━━━━━ ROWS ━━━━━
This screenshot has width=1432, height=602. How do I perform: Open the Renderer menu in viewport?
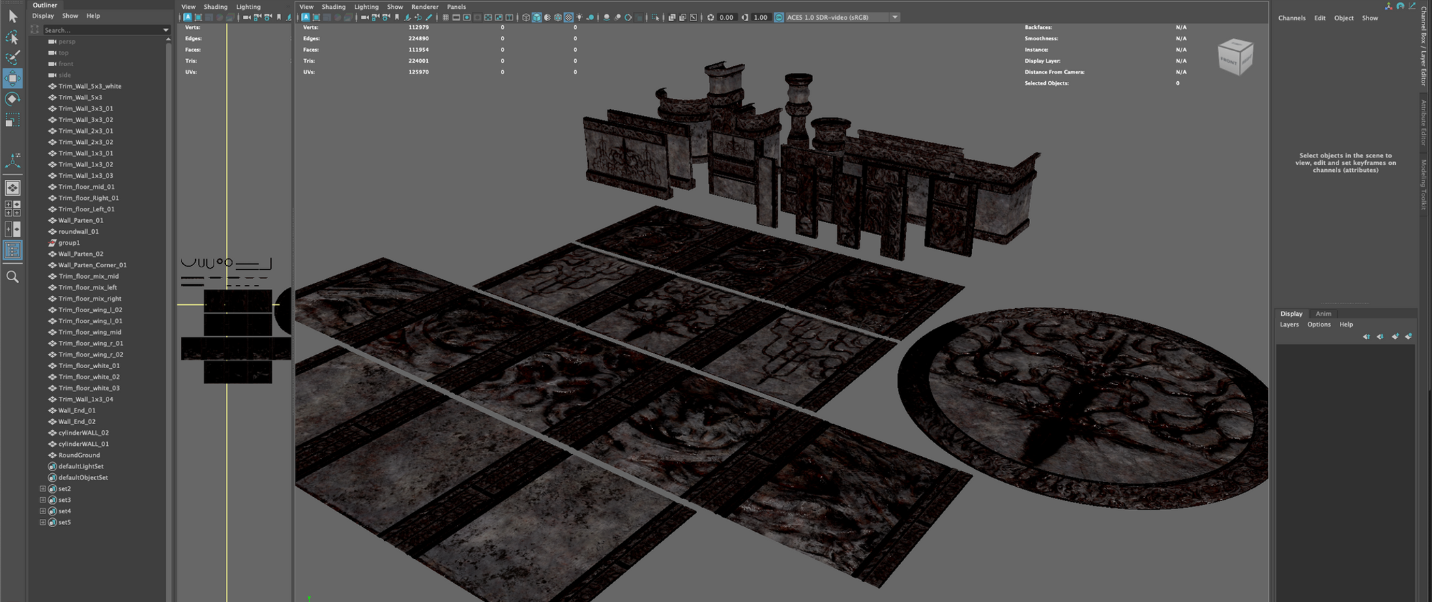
━━━━━
━━━━━ ROWS ━━━━━
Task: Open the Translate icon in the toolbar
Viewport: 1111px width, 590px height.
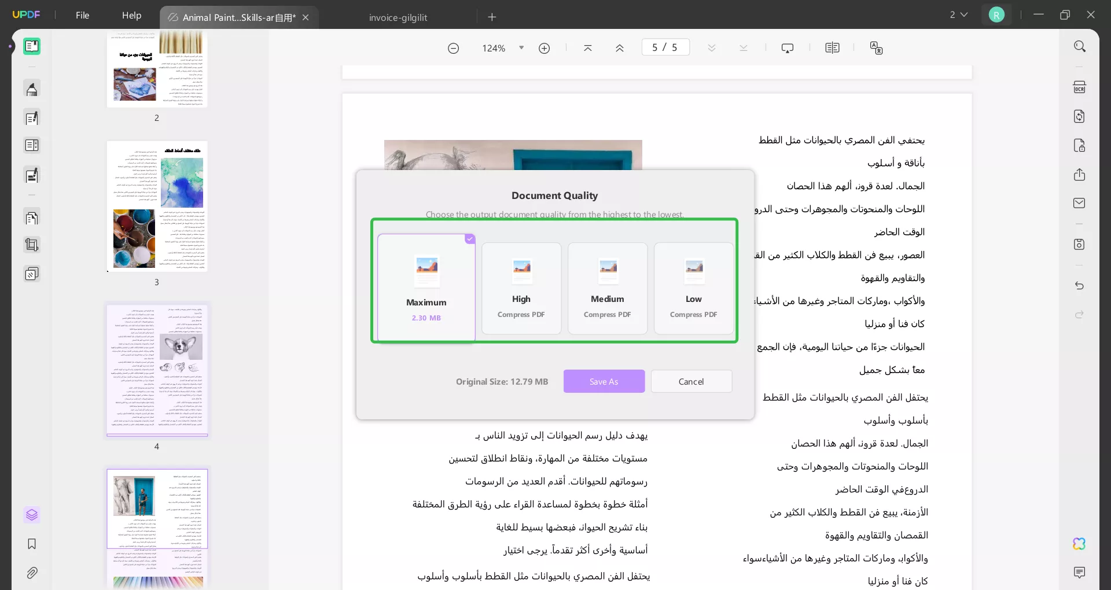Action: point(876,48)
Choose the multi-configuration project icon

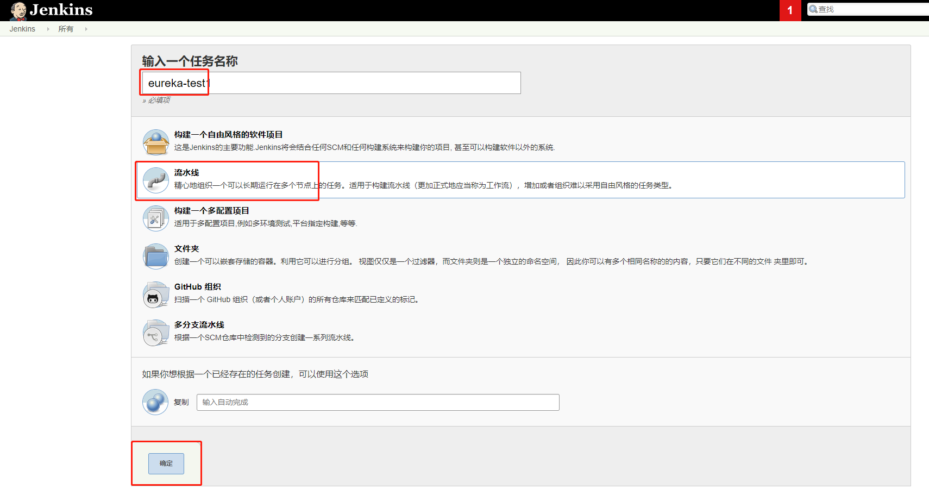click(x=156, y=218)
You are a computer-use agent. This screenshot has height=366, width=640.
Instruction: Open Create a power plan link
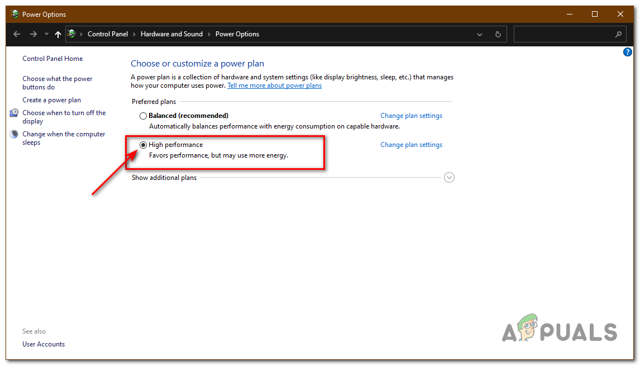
━━━━━
• [TASK REQUIREMENTS]
Reproduce every item line from the one containing "Task: Open the Translate icon in the toolbar" down through the one containing "Instruction: Open Create a power plan link", with both of those lines included. Omit the pictures.

• [FINAL ANSWER]
Task: Open the Translate icon in the toolbar
Viewport: 1111px width, 590px height.
Action: point(876,48)
Choose the multi-configuration project icon

click(x=156, y=218)
You are a computer-use agent. This screenshot has height=366, width=640.
Instruction: Open Create a power plan link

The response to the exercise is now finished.